Word and element pointing entries
= = = = = = =

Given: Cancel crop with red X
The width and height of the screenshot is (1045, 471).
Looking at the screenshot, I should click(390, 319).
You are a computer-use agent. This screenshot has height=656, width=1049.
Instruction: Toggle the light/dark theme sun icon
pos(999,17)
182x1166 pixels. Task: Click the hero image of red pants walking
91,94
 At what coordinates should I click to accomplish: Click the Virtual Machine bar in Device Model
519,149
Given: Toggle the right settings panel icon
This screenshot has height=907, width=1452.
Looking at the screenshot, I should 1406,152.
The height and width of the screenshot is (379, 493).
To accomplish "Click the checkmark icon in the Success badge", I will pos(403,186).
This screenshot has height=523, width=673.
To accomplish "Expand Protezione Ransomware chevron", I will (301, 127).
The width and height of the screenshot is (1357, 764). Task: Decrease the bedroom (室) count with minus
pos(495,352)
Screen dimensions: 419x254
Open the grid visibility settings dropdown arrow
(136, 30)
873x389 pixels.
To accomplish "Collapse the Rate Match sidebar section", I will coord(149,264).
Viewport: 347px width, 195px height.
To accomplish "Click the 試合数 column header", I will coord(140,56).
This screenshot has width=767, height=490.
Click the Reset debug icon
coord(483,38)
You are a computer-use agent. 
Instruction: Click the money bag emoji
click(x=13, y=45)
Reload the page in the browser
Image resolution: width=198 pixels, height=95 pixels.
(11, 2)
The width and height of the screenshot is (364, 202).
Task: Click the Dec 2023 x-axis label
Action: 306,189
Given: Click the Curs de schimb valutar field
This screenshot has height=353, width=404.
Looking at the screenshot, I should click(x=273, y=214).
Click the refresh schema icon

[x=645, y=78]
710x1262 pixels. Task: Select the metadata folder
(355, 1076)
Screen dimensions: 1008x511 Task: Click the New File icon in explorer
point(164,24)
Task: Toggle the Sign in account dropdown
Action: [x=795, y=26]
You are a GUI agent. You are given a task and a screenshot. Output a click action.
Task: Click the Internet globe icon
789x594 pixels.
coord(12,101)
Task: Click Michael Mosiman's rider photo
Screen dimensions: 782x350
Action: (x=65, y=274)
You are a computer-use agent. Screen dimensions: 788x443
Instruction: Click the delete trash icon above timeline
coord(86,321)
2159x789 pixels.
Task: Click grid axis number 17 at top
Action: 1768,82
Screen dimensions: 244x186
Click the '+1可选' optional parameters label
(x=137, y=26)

= = = = = = =

> _Set exercise_
Rewrite every line of the material above as a numbered list, leaving out the blank lines.

> _Solved exercise_
1. Given: Cancel crop with red X
2. The width and height of the screenshot is (1045, 471).
3. Looking at the screenshot, I should click(390, 319).
4. You are a computer-use agent. This screenshot has height=656, width=1049.
5. Instruction: Toggle the light/dark theme sun icon
6. pos(999,17)
7. 182x1166 pixels. Task: Click the hero image of red pants walking
8. 91,94
9.  At what coordinates should I click to accomplish: Click the Virtual Machine bar in Device Model
10. 519,149
11. Given: Toggle the right settings panel icon
12. This screenshot has height=907, width=1452.
13. Looking at the screenshot, I should 1406,152.
14. The height and width of the screenshot is (379, 493).
15. To accomplish "Click the checkmark icon in the Success badge", I will pos(403,186).
16. This screenshot has height=523, width=673.
17. To accomplish "Expand Protezione Ransomware chevron", I will (301, 127).
18. The width and height of the screenshot is (1357, 764). Task: Decrease the bedroom (室) count with minus
19. pos(495,352)
20. Screen dimensions: 419x254
21. Open the grid visibility settings dropdown arrow
22. (136, 30)
23. 873x389 pixels.
24. To accomplish "Collapse the Rate Match sidebar section", I will coord(149,264).
25. Viewport: 347px width, 195px height.
26. To accomplish "Click the 試合数 column header", I will coord(140,56).
27. This screenshot has width=767, height=490.
28. Click the Reset debug icon
29. coord(483,38)
30. You are a computer-use agent. 
31. Instruction: Click the money bag emoji
32. click(x=13, y=45)
33. Reload the page in the browser
34. Image resolution: width=198 pixels, height=95 pixels.
35. (11, 2)
36. The width and height of the screenshot is (364, 202).
37. Task: Click the Dec 2023 x-axis label
38. Action: 306,189
39. Given: Click the Curs de schimb valutar field
40. This screenshot has height=353, width=404.
41. Looking at the screenshot, I should click(x=273, y=214).
42. Click the refresh schema icon
43. [x=645, y=78]
44. 710x1262 pixels. Task: Select the metadata folder
45. (355, 1076)
46. Screen dimensions: 1008x511 Task: Click the New File icon in explorer
47. point(164,24)
48. Task: Toggle the Sign in account dropdown
49. Action: [x=795, y=26]
50. You are a GUI agent. You are given a task and a screenshot. Output a click action.
51. Task: Click the Internet globe icon
52. 789x594 pixels.
53. coord(12,101)
54. Task: Click Michael Mosiman's rider photo
55. Screen dimensions: 782x350
56. Action: (x=65, y=274)
57. You are a computer-use agent. Screen dimensions: 788x443
58. Instruction: Click the delete trash icon above timeline
59. coord(86,321)
60. 2159x789 pixels.
61. Task: Click grid axis number 17 at top
62. Action: 1768,82
63. Screen dimensions: 244x186
64. Click the '+1可选' optional parameters label
65. (x=137, y=26)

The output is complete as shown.